Check every line of the records below for the string "agent" and copy the ones that have it.

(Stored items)
......

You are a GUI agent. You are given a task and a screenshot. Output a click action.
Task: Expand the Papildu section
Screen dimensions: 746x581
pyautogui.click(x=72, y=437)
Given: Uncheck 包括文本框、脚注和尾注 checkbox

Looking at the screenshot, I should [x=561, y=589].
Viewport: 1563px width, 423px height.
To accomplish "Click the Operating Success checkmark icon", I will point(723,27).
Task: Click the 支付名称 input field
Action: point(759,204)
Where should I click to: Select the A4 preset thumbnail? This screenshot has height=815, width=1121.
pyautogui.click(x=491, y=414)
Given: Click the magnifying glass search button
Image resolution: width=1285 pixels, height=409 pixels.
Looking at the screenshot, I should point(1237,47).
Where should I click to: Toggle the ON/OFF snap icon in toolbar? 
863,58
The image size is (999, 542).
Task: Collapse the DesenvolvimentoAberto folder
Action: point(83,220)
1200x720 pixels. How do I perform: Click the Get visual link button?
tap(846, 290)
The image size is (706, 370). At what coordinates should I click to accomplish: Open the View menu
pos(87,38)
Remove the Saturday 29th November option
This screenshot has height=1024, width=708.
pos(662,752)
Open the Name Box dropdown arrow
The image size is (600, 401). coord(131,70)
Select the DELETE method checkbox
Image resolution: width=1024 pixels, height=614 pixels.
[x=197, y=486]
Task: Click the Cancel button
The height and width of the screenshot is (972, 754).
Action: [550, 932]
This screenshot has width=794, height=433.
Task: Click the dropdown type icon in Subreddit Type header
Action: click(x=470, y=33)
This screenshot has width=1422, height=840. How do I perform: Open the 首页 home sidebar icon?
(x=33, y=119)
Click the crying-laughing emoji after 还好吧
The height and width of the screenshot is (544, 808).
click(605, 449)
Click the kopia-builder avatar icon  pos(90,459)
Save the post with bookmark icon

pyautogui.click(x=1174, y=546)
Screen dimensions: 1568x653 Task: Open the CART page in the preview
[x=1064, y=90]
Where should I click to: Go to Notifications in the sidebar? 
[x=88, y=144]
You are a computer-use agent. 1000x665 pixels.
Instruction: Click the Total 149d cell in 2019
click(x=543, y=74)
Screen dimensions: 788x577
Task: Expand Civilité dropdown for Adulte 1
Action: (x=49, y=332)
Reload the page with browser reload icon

......

**PROBLEM SOLUTION:**
You are a GUI agent. You are given a task and a screenshot. Output a click action.
You are a computer-use agent. 1000x665 pixels.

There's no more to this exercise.